◆ **ABOUT THIS TASK**
All lines from the opening of the data to the line containing "Expand the Sketches" must be returned unchanged, and only those lines.

◆ **RECORDS TO USE**
>>>>
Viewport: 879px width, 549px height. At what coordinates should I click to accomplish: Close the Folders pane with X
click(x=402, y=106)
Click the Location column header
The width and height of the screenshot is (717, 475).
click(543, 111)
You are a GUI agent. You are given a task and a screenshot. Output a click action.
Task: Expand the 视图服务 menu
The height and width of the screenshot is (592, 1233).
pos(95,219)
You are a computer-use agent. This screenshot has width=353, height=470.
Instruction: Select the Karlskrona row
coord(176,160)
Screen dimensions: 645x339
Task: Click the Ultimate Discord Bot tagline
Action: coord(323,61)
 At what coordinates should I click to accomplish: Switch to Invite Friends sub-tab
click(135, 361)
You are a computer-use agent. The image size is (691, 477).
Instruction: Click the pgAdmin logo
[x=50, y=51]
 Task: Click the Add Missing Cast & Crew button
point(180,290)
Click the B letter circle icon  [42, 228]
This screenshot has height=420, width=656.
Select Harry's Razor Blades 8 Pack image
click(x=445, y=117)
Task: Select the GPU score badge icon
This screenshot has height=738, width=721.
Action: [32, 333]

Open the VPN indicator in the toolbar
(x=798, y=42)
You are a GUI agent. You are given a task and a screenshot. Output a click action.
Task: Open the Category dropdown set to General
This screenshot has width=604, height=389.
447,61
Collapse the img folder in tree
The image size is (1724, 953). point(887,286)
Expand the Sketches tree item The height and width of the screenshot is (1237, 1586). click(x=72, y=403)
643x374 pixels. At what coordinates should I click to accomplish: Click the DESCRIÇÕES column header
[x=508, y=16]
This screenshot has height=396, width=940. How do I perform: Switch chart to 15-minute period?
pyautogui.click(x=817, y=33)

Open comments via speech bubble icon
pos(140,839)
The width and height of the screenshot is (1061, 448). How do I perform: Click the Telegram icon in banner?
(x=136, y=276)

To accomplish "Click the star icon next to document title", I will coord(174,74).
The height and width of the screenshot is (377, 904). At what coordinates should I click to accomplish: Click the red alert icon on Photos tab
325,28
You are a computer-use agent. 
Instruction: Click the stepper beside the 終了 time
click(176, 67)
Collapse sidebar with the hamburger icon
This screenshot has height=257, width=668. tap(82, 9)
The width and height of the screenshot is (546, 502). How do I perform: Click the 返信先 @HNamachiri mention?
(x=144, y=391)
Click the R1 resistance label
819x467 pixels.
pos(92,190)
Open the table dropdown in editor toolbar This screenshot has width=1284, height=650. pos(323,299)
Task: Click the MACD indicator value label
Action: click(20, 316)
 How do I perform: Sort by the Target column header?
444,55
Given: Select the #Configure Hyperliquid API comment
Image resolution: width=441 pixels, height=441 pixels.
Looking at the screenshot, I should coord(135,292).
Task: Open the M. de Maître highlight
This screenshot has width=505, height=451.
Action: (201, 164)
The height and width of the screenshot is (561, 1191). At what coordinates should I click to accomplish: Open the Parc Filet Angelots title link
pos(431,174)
<<<<
◆ **ANSWER TO THE EXERCISE**
Viewport: 879px width, 549px height. At what coordinates should I click to accomplish: Close the Folders pane with X
click(x=402, y=106)
Click the Location column header
The width and height of the screenshot is (717, 475).
click(543, 111)
You are a GUI agent. You are given a task and a screenshot. Output a click action.
Task: Expand the 视图服务 menu
The height and width of the screenshot is (592, 1233).
pos(95,219)
You are a computer-use agent. This screenshot has width=353, height=470.
Instruction: Select the Karlskrona row
coord(176,160)
Screen dimensions: 645x339
Task: Click the Ultimate Discord Bot tagline
Action: coord(323,61)
 At what coordinates should I click to accomplish: Switch to Invite Friends sub-tab
click(135, 361)
You are a computer-use agent. The image size is (691, 477).
Instruction: Click the pgAdmin logo
[x=50, y=51]
 Task: Click the Add Missing Cast & Crew button
point(180,290)
Click the B letter circle icon  [42, 228]
This screenshot has height=420, width=656.
Select Harry's Razor Blades 8 Pack image
click(x=445, y=117)
Task: Select the GPU score badge icon
This screenshot has height=738, width=721.
Action: [32, 333]

Open the VPN indicator in the toolbar
(x=798, y=42)
You are a GUI agent. You are given a task and a screenshot. Output a click action.
Task: Open the Category dropdown set to General
This screenshot has width=604, height=389.
447,61
Collapse the img folder in tree
The image size is (1724, 953). point(887,286)
Expand the Sketches tree item The height and width of the screenshot is (1237, 1586). click(x=72, y=403)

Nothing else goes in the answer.